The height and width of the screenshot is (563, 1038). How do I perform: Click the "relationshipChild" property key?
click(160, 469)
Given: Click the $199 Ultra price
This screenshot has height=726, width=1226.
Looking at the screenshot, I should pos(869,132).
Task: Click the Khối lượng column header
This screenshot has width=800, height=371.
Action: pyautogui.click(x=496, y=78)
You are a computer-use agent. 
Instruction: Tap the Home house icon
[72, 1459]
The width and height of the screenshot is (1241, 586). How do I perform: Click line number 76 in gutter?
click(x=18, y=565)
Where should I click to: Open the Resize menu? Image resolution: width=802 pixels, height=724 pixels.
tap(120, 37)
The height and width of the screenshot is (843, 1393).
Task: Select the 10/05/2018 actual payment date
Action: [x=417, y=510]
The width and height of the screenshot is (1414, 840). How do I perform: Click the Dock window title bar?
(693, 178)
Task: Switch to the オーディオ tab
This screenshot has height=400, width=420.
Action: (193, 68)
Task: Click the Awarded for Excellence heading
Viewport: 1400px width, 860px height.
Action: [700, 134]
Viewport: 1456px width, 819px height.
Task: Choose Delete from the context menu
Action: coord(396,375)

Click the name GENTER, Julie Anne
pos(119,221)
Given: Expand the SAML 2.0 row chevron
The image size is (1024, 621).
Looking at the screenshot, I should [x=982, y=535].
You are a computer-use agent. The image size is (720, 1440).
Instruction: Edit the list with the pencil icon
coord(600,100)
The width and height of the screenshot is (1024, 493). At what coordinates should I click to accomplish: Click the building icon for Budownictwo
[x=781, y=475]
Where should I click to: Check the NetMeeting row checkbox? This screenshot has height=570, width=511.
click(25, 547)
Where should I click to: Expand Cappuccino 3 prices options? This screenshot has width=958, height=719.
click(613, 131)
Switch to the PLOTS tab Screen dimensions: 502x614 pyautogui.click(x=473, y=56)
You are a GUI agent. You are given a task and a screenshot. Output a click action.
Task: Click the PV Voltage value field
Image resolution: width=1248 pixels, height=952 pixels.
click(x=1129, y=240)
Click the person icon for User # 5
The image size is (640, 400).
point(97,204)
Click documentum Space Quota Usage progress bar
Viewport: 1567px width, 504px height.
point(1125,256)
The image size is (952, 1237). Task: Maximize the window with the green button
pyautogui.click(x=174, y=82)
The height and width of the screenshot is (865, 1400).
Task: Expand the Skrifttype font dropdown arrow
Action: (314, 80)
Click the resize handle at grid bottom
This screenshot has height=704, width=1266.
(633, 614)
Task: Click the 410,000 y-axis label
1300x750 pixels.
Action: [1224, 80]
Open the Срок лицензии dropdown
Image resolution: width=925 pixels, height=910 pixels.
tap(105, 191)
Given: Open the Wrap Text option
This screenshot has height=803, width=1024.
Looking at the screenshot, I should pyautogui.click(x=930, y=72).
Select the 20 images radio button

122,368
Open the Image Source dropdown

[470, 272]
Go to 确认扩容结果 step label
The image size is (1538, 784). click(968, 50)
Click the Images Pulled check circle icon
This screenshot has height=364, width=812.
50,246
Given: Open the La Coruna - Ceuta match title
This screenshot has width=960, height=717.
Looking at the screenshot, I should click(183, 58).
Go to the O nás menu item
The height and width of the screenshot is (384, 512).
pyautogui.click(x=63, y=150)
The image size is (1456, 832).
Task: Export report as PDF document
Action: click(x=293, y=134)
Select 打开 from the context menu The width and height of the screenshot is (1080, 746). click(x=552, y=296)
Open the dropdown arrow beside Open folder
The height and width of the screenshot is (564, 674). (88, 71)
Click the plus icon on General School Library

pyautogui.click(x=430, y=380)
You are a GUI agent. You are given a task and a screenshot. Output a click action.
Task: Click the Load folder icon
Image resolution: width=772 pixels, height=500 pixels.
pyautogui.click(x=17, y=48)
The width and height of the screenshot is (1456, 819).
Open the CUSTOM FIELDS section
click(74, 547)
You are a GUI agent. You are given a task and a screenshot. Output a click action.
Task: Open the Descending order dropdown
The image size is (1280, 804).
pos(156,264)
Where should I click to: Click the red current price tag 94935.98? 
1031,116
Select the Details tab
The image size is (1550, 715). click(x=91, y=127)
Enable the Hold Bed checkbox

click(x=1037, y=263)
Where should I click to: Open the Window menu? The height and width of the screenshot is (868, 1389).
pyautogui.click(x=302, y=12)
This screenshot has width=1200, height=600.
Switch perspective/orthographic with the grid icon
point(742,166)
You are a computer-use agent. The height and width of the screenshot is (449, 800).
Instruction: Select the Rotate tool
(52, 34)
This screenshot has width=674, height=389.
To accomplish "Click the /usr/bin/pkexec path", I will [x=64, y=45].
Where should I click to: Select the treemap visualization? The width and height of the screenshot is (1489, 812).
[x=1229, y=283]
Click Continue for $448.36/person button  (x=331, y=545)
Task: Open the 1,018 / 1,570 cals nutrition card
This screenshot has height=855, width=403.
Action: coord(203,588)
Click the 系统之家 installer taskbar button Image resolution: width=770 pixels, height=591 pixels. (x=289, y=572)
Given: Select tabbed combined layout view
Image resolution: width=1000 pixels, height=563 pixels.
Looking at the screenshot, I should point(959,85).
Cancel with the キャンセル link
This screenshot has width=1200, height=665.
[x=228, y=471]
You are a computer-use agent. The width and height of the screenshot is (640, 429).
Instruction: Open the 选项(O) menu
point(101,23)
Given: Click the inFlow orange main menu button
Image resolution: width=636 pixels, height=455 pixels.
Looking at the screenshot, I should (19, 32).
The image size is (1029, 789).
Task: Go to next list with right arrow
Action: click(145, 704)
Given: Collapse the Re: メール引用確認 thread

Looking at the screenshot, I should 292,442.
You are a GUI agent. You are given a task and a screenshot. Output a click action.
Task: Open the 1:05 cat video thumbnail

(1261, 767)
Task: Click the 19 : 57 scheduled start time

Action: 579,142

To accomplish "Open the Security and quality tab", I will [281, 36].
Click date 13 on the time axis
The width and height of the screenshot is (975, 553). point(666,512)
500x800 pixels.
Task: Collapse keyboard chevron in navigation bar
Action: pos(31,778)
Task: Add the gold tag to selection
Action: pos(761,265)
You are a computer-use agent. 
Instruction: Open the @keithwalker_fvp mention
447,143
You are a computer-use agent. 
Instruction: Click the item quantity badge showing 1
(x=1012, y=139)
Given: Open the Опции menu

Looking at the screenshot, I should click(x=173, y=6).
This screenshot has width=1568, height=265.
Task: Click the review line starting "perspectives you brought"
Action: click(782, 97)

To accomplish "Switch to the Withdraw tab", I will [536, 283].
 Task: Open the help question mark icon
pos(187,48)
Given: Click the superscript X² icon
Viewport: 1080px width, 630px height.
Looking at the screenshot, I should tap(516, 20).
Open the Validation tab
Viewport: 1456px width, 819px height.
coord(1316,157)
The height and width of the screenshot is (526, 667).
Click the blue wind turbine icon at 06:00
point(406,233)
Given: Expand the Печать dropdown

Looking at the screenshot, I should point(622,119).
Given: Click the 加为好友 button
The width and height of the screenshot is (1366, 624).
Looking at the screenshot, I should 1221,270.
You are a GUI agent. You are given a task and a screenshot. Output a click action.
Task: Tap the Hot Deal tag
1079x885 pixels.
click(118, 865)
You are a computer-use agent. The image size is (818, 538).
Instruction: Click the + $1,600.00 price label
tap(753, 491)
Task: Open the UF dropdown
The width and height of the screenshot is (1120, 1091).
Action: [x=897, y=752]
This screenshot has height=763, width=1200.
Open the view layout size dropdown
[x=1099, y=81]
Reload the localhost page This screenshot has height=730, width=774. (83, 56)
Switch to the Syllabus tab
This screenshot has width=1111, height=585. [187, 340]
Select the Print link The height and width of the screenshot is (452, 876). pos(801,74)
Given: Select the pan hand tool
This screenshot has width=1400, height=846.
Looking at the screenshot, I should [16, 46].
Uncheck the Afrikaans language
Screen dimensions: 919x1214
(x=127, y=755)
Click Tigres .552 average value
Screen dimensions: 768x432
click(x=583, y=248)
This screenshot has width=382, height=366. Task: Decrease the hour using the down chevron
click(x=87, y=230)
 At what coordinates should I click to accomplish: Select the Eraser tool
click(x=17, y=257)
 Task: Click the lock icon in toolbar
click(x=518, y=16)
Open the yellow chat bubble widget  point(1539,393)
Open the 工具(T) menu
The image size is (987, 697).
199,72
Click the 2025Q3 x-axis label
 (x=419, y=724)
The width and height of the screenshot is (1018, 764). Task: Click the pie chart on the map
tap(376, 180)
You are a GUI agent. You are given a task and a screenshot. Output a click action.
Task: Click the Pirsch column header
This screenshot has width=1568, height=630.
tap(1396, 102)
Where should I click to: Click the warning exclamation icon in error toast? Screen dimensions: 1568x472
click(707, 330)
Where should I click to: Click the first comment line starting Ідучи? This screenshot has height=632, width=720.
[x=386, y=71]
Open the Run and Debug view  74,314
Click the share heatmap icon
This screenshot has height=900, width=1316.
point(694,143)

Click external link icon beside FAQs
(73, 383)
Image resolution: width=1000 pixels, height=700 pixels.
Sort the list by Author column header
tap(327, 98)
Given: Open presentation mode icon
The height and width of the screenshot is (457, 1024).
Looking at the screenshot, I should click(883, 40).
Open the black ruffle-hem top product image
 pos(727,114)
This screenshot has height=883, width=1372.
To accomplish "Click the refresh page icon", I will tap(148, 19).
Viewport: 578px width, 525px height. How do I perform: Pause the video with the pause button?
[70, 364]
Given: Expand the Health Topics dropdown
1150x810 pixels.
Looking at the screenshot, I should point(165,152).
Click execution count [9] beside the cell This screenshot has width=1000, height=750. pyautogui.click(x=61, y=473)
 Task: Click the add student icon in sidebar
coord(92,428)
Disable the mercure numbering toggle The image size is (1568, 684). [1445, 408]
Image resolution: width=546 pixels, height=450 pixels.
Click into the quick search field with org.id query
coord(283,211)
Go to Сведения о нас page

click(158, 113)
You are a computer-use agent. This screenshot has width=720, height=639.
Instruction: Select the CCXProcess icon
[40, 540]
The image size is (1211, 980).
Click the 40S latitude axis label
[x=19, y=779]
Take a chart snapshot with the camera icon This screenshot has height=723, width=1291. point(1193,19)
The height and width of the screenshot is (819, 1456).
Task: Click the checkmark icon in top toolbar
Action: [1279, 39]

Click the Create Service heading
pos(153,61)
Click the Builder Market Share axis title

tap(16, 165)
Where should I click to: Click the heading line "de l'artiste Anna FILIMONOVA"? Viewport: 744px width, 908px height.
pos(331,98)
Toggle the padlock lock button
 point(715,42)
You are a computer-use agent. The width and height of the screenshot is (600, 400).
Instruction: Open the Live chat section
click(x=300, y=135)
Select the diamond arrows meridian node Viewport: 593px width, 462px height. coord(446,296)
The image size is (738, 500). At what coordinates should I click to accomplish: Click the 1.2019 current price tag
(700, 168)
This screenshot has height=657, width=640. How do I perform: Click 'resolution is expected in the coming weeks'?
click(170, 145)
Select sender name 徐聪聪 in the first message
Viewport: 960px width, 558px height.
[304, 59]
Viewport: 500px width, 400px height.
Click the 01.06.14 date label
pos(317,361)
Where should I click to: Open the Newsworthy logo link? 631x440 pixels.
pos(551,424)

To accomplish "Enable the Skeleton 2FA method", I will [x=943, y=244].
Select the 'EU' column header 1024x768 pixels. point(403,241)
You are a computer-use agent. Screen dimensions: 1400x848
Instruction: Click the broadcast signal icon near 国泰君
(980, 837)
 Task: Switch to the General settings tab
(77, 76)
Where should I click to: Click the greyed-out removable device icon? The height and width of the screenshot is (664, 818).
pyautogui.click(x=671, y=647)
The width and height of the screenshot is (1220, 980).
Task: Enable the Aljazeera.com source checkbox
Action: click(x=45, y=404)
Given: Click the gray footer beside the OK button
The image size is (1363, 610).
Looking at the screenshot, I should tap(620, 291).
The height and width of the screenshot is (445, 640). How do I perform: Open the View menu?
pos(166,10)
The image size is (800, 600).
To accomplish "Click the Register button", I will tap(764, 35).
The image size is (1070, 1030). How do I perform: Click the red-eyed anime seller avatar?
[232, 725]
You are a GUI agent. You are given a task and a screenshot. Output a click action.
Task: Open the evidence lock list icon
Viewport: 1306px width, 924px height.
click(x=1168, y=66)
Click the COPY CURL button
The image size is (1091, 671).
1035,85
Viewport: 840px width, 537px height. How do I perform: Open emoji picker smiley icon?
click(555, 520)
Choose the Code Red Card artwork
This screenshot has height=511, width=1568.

####

→ Set task:
Rewrite the material from its beginning through the line containing "Looking at the screenshot, I should pos(869,132)." as a Markdown table with the columns No. and Line. Number each row and skip any blank lines.

→ Exercise solution:
| No. | Line |
|---|---|
| 1 | The height and width of the screenshot is (563, 1038). How do I perform: Click the "relationshipChild" property key? |
| 2 | click(160, 469) |
| 3 | Given: Click the $199 Ultra price |
| 4 | This screenshot has height=726, width=1226. |
| 5 | Looking at the screenshot, I should pos(869,132). |